WHAT YOU ARE ASKED TO DO:
Return the listing below in full, with every line exactly as it is.

----- ENTRIES SUPPLIED -----

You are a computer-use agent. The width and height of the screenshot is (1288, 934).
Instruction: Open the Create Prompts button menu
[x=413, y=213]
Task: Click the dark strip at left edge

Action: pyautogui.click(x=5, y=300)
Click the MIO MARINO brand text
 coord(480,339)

-----

RESULT FOR THIS TASK:
You are a computer-use agent. The width and height of the screenshot is (1288, 934).
Instruction: Open the Create Prompts button menu
[x=413, y=213]
Task: Click the dark strip at left edge

Action: pyautogui.click(x=5, y=300)
Click the MIO MARINO brand text
 coord(480,339)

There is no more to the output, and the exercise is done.